--- start of Extracted records ---

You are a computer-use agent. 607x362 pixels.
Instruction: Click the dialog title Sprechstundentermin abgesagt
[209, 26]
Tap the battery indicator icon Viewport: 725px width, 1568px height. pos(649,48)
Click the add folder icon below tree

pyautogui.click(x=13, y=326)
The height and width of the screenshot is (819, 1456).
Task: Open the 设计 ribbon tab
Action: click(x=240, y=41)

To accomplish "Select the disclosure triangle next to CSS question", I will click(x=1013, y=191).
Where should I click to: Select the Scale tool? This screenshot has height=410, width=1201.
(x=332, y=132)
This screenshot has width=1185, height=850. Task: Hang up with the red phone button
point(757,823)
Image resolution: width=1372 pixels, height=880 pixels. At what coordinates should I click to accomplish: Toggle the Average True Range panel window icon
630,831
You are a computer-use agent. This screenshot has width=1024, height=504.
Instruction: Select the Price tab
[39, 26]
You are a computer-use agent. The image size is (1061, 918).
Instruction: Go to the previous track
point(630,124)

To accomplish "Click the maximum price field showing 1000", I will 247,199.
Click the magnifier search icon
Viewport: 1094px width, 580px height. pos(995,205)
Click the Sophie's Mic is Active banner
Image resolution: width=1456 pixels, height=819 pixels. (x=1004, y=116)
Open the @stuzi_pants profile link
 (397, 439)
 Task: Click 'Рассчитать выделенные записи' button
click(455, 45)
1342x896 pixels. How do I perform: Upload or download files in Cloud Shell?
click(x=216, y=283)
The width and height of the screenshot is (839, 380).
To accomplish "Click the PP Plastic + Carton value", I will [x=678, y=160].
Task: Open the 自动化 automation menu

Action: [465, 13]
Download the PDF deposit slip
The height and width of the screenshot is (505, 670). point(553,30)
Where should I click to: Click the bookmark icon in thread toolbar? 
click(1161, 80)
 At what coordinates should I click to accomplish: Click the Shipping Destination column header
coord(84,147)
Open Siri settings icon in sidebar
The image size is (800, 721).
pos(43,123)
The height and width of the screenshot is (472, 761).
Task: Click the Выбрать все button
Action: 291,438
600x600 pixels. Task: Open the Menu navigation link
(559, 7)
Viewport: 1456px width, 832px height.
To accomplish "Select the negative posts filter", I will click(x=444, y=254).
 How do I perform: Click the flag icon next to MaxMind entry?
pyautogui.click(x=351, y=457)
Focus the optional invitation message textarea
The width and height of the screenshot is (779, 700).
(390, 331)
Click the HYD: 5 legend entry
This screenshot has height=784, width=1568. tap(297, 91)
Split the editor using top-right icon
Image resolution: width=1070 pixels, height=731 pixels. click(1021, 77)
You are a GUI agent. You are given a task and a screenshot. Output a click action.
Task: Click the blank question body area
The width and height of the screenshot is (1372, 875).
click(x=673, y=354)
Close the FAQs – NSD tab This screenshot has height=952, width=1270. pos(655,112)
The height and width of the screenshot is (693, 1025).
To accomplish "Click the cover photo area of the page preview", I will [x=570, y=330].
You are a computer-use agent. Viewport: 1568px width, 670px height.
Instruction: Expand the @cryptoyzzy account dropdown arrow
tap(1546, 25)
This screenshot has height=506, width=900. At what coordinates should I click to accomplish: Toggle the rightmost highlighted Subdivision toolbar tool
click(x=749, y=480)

--- end of Extracted records ---

(Task description)
Recast every line of the records above as a Markdown table with the columns No. and Entry. Number the rows in order and leave out blank lines.

(Written solution)
| No. | Entry |
|---|---|
| 1 | You are a computer-use agent. 607x362 pixels. |
| 2 | Instruction: Click the dialog title Sprechstundentermin abgesagt |
| 3 | [209, 26] |
| 4 | Tap the battery indicator icon Viewport: 725px width, 1568px height. pos(649,48) |
| 5 | Click the add folder icon below tree |
| 6 | pyautogui.click(x=13, y=326) |
| 7 | The height and width of the screenshot is (819, 1456). |
| 8 | Task: Open the 设计 ribbon tab |
| 9 | Action: click(x=240, y=41) |
| 10 | To accomplish "Select the disclosure triangle next to CSS question", I will click(x=1013, y=191). |
| 11 | Where should I click to: Select the Scale tool? This screenshot has height=410, width=1201. |
| 12 | (x=332, y=132) |
| 13 | This screenshot has width=1185, height=850. Task: Hang up with the red phone button |
| 14 | point(757,823) |
| 15 | Image resolution: width=1372 pixels, height=880 pixels. At what coordinates should I click to accomplish: Toggle the Average True Range panel window icon |
| 16 | 630,831 |
| 17 | You are a computer-use agent. This screenshot has width=1024, height=504. |
| 18 | Instruction: Select the Price tab |
| 19 | [39, 26] |
| 20 | You are a computer-use agent. The image size is (1061, 918). |
| 21 | Instruction: Go to the previous track |
| 22 | point(630,124) |
| 23 | To accomplish "Click the maximum price field showing 1000", I will 247,199. |
| 24 | Click the magnifier search icon |
| 25 | Viewport: 1094px width, 580px height. pos(995,205) |
| 26 | Click the Sophie's Mic is Active banner |
| 27 | Image resolution: width=1456 pixels, height=819 pixels. (x=1004, y=116) |
| 28 | Open the @stuzi_pants profile link |
| 29 |  (397, 439) |
| 30 |  Task: Click 'Рассчитать выделенные записи' button |
| 31 | click(455, 45) |
| 32 | 1342x896 pixels. How do I perform: Upload or download files in Cloud Shell? |
| 33 | click(x=216, y=283) |
| 34 | The width and height of the screenshot is (839, 380). |
| 35 | To accomplish "Click the PP Plastic + Carton value", I will [x=678, y=160]. |
| 36 | Task: Open the 自动化 automation menu |
| 37 | Action: [465, 13] |
| 38 | Download the PDF deposit slip |
| 39 | The height and width of the screenshot is (505, 670). point(553,30) |
| 40 | Where should I click to: Click the bookmark icon in thread toolbar?  |
| 41 | click(1161, 80) |
| 42 |  At what coordinates should I click to accomplish: Click the Shipping Destination column header |
| 43 | coord(84,147) |
| 44 | Open Siri settings icon in sidebar |
| 45 | The image size is (800, 721). |
| 46 | pos(43,123) |
| 47 | The height and width of the screenshot is (472, 761). |
| 48 | Task: Click the Выбрать все button |
| 49 | Action: 291,438 |
| 50 | 600x600 pixels. Task: Open the Menu navigation link |
| 51 | (559, 7) |
| 52 | Viewport: 1456px width, 832px height. |
| 53 | To accomplish "Select the negative posts filter", I will click(x=444, y=254). |
| 54 |  How do I perform: Click the flag icon next to MaxMind entry? |
| 55 | pyautogui.click(x=351, y=457) |
| 56 | Focus the optional invitation message textarea |
| 57 | The width and height of the screenshot is (779, 700). |
| 58 | (390, 331) |
| 59 | Click the HYD: 5 legend entry |
| 60 | This screenshot has height=784, width=1568. tap(297, 91) |
| 61 | Split the editor using top-right icon |
| 62 | Image resolution: width=1070 pixels, height=731 pixels. click(1021, 77) |
| 63 | You are a GUI agent. You are given a task and a screenshot. Output a click action. |
| 64 | Task: Click the blank question body area |
| 65 | The width and height of the screenshot is (1372, 875). |
| 66 | click(x=673, y=354) |
| 67 | Close the FAQs – NSD tab This screenshot has height=952, width=1270. pos(655,112) |
| 68 | The height and width of the screenshot is (693, 1025). |
| 69 | To accomplish "Click the cover photo area of the page preview", I will [x=570, y=330]. |
| 70 | You are a computer-use agent. Viewport: 1568px width, 670px height. |
| 71 | Instruction: Expand the @cryptoyzzy account dropdown arrow |
| 72 | tap(1546, 25) |
| 73 | This screenshot has height=506, width=900. At what coordinates should I click to accomplish: Toggle the rightmost highlighted Subdivision toolbar tool |
| 74 | click(x=749, y=480) |